- **Written request 1**:
Please answer these questions about the FIFA article below.
(a) Since what year has Blatter been FIFA's leader?
(b) Where and on what date will the election be held?
(c) What country is Jerome Champagne from?

- **Selected extract**:
Begin

The 78-year-old has been FIFA’s leader since 1998, but has faced growing criticism from European football chiefs in recent months.

The World Cup, a multi-billion dollar earner for FIFA, is also embroiled in controversy over the way the 2018 and 2022 tournaments were decided.

His path to a virtually automatic re-election was opened up after UEFA leader Michel Platini announced in August that he would not challenge Blatter.

“First of all I’m not running – I’m at their disposal. FIFA is a service and I want to go on serving,” Blatter said, stressing that his fourth term had yet to run its full term and that FIFA was “not at the end of our reform”.

“I have been contacted, I have been asked, just before the (pre-World Cup) congress in Sao Paulo by five of the six confederations saying ‘please stay and be our president’ because, at the time at least, they say we have no other candidate.”

Blatter said after winning his fourth term in 2011 that it would be his last, but made it clear in recent months that he has changed his mind.

The election will be held at next FIFA congress in Zurich on May 29, 2015, with candidacy bids open until January 29. So far the only other candidate is Jerome Champagne, a former FIFA deputy secretary general from France.

Champagne, 56, has said FIFA needs reform after widespread accusations of corruption, but has acknowledged he has little chance of beating Blatter.

Turning to the probe into the way the 2018 and 2022 World Cups were awarded, Blatter said there had been “no request” from any FIFA member to publish in full the report by Michael Garcia, the former US federal prosecutor now spearheading allegations of corruption in those two bids.

His comments come despite public pronouncements to the contrary from some FIFA members — and Garcia himself — this week.

End

- **Dataset rows**:
Begin

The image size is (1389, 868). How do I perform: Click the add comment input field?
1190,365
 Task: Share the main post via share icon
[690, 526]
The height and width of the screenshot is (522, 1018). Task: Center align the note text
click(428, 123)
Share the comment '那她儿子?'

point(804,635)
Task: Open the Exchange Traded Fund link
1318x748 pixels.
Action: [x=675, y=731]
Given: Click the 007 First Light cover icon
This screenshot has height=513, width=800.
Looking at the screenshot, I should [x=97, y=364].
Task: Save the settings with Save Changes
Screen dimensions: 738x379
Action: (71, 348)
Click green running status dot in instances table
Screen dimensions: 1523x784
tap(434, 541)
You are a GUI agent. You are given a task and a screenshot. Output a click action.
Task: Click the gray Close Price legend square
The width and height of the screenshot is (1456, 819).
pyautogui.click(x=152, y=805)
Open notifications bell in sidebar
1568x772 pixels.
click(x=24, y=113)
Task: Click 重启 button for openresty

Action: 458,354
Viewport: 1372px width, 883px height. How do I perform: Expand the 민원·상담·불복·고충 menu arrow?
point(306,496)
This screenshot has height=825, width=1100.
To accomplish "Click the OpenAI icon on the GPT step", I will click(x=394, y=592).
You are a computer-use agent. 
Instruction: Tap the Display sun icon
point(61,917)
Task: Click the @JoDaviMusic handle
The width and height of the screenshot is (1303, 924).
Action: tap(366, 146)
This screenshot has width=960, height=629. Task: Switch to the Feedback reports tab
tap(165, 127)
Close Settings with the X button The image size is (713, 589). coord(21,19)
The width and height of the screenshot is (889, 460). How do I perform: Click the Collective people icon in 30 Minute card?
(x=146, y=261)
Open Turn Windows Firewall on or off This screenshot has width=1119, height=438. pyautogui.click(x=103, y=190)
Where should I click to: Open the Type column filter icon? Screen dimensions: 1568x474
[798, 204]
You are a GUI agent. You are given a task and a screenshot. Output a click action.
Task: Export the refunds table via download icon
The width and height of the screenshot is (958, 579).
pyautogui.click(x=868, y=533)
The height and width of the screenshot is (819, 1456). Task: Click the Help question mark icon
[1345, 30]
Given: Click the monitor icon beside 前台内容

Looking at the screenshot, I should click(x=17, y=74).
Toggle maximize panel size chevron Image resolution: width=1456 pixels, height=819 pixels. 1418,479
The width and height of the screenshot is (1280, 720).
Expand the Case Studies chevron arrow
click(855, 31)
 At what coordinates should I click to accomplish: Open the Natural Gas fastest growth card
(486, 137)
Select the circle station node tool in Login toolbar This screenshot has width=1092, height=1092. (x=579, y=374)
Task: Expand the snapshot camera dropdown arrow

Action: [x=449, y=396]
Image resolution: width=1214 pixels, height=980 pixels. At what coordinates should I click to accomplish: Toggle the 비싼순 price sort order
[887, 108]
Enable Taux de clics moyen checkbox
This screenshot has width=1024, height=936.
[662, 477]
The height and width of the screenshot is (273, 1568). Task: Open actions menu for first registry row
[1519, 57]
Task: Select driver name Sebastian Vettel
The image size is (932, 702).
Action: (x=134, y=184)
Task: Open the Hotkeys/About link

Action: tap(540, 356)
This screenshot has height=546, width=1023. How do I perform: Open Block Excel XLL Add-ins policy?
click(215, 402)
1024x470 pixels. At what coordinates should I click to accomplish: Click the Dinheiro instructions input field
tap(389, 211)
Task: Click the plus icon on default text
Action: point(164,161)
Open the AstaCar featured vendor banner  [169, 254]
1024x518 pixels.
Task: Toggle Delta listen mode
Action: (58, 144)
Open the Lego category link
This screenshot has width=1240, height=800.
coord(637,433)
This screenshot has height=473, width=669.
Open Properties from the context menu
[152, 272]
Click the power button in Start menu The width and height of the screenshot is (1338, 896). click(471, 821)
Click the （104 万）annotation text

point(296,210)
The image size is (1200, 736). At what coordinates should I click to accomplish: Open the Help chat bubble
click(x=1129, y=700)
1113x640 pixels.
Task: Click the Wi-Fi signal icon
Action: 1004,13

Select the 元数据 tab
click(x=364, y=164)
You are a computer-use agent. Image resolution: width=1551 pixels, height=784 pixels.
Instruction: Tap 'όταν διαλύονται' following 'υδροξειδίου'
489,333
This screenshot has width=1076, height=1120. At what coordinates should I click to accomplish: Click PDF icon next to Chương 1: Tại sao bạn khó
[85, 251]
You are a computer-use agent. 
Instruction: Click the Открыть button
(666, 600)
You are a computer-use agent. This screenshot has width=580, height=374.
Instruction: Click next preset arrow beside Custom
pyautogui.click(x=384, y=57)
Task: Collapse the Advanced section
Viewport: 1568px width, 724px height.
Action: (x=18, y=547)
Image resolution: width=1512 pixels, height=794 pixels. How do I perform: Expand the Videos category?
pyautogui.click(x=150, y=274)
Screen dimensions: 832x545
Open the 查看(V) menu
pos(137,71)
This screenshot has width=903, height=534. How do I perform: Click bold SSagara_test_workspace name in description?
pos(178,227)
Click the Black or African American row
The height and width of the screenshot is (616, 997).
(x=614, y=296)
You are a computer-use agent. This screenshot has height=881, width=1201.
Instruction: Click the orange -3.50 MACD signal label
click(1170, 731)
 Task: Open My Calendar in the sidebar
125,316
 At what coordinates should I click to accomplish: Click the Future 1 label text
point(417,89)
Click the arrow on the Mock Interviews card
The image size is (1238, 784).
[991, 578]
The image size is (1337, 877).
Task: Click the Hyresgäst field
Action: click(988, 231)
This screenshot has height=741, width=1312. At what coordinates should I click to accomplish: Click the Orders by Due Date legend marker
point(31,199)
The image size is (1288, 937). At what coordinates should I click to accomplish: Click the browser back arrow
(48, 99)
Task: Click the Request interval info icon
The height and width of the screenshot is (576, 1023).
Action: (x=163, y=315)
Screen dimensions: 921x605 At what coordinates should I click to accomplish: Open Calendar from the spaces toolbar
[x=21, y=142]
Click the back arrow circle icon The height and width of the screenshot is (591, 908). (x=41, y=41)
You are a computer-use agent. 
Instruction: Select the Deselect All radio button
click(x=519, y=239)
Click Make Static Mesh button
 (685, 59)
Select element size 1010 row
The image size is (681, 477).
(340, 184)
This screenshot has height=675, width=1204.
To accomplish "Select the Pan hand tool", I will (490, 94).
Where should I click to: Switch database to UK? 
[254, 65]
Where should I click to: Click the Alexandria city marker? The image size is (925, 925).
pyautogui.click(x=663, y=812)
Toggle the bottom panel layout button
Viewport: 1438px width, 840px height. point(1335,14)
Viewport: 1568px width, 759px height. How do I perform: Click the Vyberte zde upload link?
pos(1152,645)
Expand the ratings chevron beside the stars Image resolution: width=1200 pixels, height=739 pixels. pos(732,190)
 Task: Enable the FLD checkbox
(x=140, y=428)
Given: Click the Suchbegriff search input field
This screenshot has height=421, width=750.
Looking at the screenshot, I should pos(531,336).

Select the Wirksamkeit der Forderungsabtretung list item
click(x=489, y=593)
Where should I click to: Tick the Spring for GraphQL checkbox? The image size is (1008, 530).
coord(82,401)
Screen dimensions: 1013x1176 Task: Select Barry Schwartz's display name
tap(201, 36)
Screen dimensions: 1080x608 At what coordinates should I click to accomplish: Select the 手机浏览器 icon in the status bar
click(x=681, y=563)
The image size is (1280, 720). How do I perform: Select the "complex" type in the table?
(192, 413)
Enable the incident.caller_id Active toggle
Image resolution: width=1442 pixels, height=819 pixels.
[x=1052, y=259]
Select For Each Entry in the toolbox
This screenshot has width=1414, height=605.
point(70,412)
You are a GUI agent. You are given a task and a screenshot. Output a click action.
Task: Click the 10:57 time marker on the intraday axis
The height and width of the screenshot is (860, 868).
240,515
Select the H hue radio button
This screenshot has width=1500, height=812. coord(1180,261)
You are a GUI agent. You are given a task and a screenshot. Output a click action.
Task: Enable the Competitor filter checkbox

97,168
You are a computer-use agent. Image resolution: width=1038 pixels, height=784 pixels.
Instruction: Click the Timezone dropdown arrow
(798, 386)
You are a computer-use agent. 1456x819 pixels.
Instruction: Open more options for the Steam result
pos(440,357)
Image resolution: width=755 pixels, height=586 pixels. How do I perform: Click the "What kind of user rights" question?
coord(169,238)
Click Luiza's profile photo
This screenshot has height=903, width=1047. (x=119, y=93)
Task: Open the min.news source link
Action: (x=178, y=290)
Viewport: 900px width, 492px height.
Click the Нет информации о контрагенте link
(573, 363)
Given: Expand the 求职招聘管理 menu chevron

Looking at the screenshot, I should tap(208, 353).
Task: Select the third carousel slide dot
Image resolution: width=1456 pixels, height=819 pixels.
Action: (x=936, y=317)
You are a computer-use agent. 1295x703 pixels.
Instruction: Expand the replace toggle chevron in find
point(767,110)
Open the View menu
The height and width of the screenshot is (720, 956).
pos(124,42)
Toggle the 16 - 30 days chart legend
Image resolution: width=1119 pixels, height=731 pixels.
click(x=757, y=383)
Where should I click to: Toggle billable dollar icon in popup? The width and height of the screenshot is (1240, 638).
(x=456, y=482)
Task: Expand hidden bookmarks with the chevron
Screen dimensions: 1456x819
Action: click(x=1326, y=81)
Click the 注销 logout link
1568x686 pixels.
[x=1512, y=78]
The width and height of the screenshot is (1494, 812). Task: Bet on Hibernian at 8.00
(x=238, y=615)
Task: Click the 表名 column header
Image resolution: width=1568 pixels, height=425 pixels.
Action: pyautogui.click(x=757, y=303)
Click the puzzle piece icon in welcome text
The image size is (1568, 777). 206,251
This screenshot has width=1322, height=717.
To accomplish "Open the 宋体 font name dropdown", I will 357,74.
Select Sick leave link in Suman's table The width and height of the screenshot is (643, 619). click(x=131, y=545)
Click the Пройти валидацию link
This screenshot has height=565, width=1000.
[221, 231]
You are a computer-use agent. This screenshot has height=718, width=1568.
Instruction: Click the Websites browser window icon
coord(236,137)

End

- **Written request 2**: Locate each line of the entries above that contains the string "pyautogui", and copy those lines. Case counts.

- **Response 1**:
(a) 1998
(b) At the next FIFA congress in Zurich, on May 29, 2015.
(c) France

- **Response 2**:
pyautogui.click(x=152, y=805)
Open Turn Windows Firewall on or off This screenshot has width=1119, height=438. pyautogui.click(x=103, y=190)
pyautogui.click(x=868, y=533)
pyautogui.click(x=384, y=57)
pyautogui.click(x=150, y=274)
pyautogui.click(x=663, y=812)
Action: pyautogui.click(x=757, y=303)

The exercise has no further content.